— Provided data —
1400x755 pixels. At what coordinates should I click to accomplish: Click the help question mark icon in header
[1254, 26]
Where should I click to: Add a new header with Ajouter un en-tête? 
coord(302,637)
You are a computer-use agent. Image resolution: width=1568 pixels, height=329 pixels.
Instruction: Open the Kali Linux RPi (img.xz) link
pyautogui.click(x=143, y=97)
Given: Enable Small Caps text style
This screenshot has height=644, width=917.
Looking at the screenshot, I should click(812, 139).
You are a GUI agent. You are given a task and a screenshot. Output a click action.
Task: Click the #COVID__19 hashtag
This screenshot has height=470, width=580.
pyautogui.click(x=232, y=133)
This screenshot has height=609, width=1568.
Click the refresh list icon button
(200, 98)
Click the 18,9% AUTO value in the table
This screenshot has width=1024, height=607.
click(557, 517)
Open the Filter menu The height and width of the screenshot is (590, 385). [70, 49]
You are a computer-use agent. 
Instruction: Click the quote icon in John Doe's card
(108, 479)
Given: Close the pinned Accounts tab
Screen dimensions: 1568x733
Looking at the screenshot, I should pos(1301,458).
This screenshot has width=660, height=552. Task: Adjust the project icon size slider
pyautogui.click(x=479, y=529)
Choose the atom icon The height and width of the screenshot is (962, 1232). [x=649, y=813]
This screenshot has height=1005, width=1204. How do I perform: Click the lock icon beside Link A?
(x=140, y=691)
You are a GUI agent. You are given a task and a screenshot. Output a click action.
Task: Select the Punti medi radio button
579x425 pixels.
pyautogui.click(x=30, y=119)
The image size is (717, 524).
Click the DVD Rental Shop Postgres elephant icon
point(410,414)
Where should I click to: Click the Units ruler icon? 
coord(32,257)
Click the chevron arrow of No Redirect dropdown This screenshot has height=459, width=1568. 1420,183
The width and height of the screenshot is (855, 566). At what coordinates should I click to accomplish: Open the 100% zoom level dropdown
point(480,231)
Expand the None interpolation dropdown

— About this exercise —
Restate each line above word for word.

— Result for this task —
1400x755 pixels. At what coordinates should I click to accomplish: Click the help question mark icon in header
[1254, 26]
Where should I click to: Add a new header with Ajouter un en-tête? 
coord(302,637)
You are a computer-use agent. Image resolution: width=1568 pixels, height=329 pixels.
Instruction: Open the Kali Linux RPi (img.xz) link
pyautogui.click(x=143, y=97)
Given: Enable Small Caps text style
This screenshot has height=644, width=917.
Looking at the screenshot, I should click(812, 139).
You are a GUI agent. You are given a task and a screenshot. Output a click action.
Task: Click the #COVID__19 hashtag
This screenshot has height=470, width=580.
pyautogui.click(x=232, y=133)
This screenshot has height=609, width=1568.
Click the refresh list icon button
(200, 98)
Click the 18,9% AUTO value in the table
This screenshot has width=1024, height=607.
click(557, 517)
Open the Filter menu The height and width of the screenshot is (590, 385). [70, 49]
You are a computer-use agent. 
Instruction: Click the quote icon in John Doe's card
(108, 479)
Given: Close the pinned Accounts tab
Screen dimensions: 1568x733
Looking at the screenshot, I should pos(1301,458).
This screenshot has width=660, height=552. Task: Adjust the project icon size slider
pyautogui.click(x=479, y=529)
Choose the atom icon The height and width of the screenshot is (962, 1232). [x=649, y=813]
This screenshot has height=1005, width=1204. How do I perform: Click the lock icon beside Link A?
(x=140, y=691)
You are a GUI agent. You are given a task and a screenshot. Output a click action.
Task: Select the Punti medi radio button
579x425 pixels.
pyautogui.click(x=30, y=119)
The image size is (717, 524).
Click the DVD Rental Shop Postgres elephant icon
point(410,414)
Where should I click to: Click the Units ruler icon? 
coord(32,257)
Click the chevron arrow of No Redirect dropdown This screenshot has height=459, width=1568. 1420,183
The width and height of the screenshot is (855, 566). At what coordinates should I click to accomplish: Open the 100% zoom level dropdown
point(480,231)
Expand the None interpolation dropdown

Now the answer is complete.